Not even a week after I'd settled into my first apartment, my remaining belongings were packed up, and my old room became my little brother's room, and his old room became the spare bedroom.

And THEN, my mom painted the bathroom orange. Not a bathroomy pink-orange coral shade, not some kind of dark rustic burnt sienna shade, ORANGE. Like a pumpkin.

Even though I spent my senior year there, I still can not get used to the presence of the "new" high school, and when I attended the homecoming game a couple fridays ago, my Blue Devils played a team that was not even in our conference when I was a student.

They say that after you grow up and move out, you can never actually go "home" and they always say it like it's a bad thing... but... I think it's awesome!

There is a lot to love in Evansville. And the fact that it is so unbelievably different from when I truly lived there makes it possible. I cut a lot of ties, dropped the nostalgia that was beginning to feel like baggage, and I just love that I don't come from a town that never changes. When YOU change, and your old town stays the same, it's depressing. It taints your memories when you realize what a dump you really came from and you see how totally insignificant everything you ever cared about actually is. That sucks so bad...

I don't know if I could ever actually live in a small town, but I am BLESSED to live so close to one as dynamic yet quaint and old-timey and hip all at the same time. I love love LOVE Madison, but I'm also extremely proud of where I've come from. It has taken nearly five years to figure this all out, but it was worth the wait.

Sunday, October 11, 2009

Forever Young

It all started on the fail blog, where somebody posted this little gem:

As utterly idiotic as the question was, it made me think. In a few decades, an entire generation will be immortalized through facebook a-la Anne Frank's diary, and I just don't know what to make of it.

I was putzing around on one of my facebook apps (farm town, btw) and I had received an automated message from a facebook friend who recently passed away. My first thought was "UN-FRIEND ASAP," but I went to look at his page, and found that it was filled entirely with stories his close friends would never forget, condolences to his family, and even a few messages TO him from folks whose beliefs promised that was not weird. It was very nice. A virtual memorial, in a sense, so I kept him as a "friend."

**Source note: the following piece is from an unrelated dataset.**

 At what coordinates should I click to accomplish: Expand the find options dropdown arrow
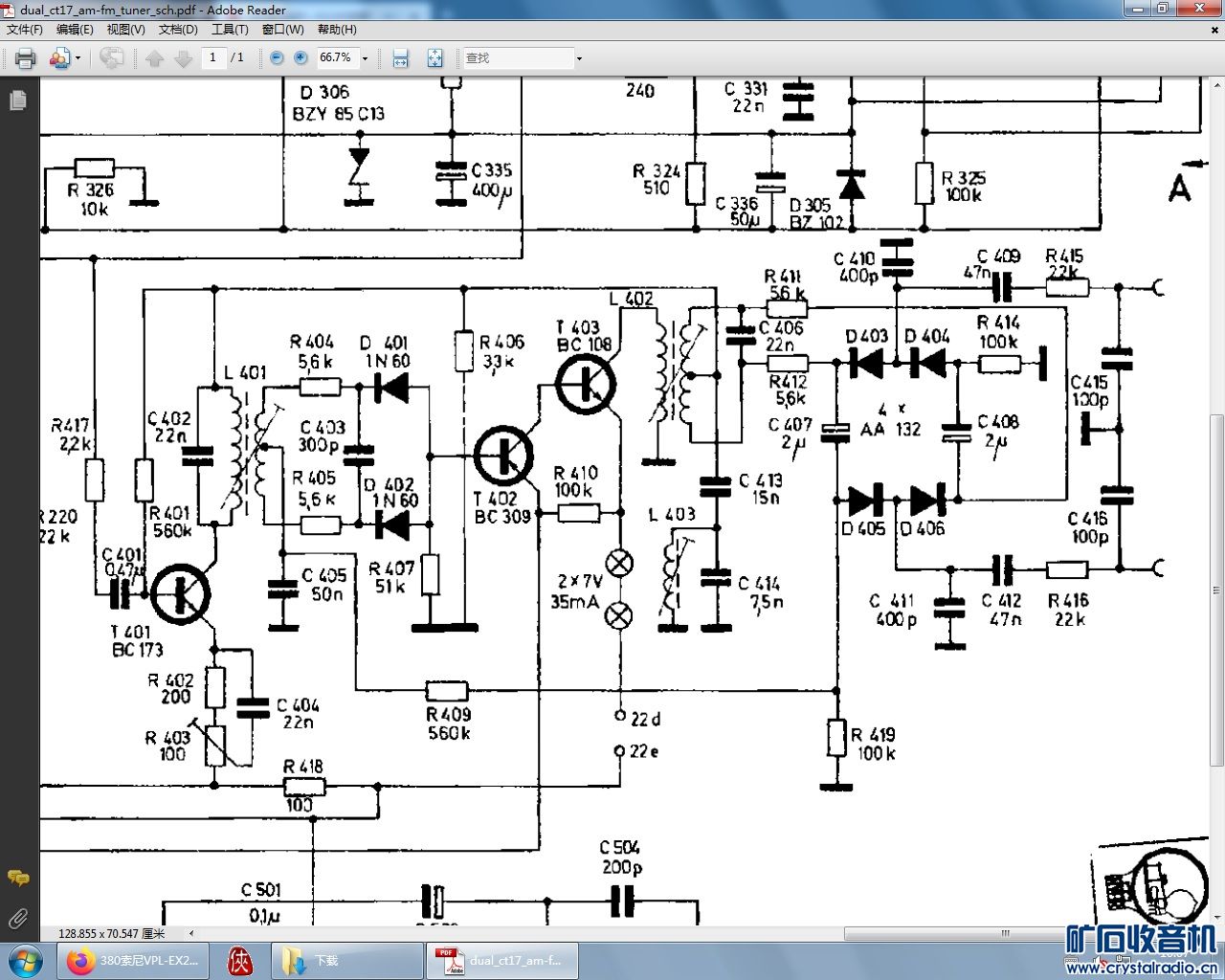pos(579,58)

This is not about facebook, though, the real story here goes back to livejournal. Livejournal was my best friend from 2001-2009. It helped me keep in touch with old friends who moved away, it was a place I could vent or gush about whatever was happening in my life, and it opened doors to a few quite intimate virtual friendships that opened my eyes to things, helped me, changed me, etc.

There was one girl in particular, whom I added because her profile really grabbed me - a quirky, outspoken bibliophile from Texas who seemed to have quite the unique outlook on life. Her journal drew me in instantly - she was immensely intelligent far beyond her years, and the comments she left on my own journal entries always made me think.

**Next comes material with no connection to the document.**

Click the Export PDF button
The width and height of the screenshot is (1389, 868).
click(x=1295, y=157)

In 2007, she sort of disappeared off the face of the internet - and I worried. Between her accidental pregnancy and toxic boyfriend and everything else in her life it was not too surprising, though very curious. Her sudden absence became as permeating as her effervescent presence, so I searched, though not obsessively, and soon stopped.

I recently had e-mail correspondence with another individual sincerely wondering what had happened. I said I did not know, but hoped he'd let me know if he learned anything. This afternoon my worst fears were confirmed. The only relief lay in the fact that it was not an overdose or suicide or anything else that could have been prevented, but a serious medical condition.

She has been gone for two-and-a-half years, in which time I have mourned her absence, yet I still am completely blown away by her death. I lit a candle and began writing, because that is what I do. Of course I wanted it to be some sort of tribute or memorial, but I just don't know what to say. I'm sure I will publish this, but it is more for me and not you. I was hoping I might make sense of the whole thing through writing, but I can't. I hoped to bring myself to a profound conclusion, but one can not be drawn. It is what it is - life&death - because of the photo he sent me, I will always remember her smille. And so to S: I will miss you forever. Love, Megan (NOT Meghan).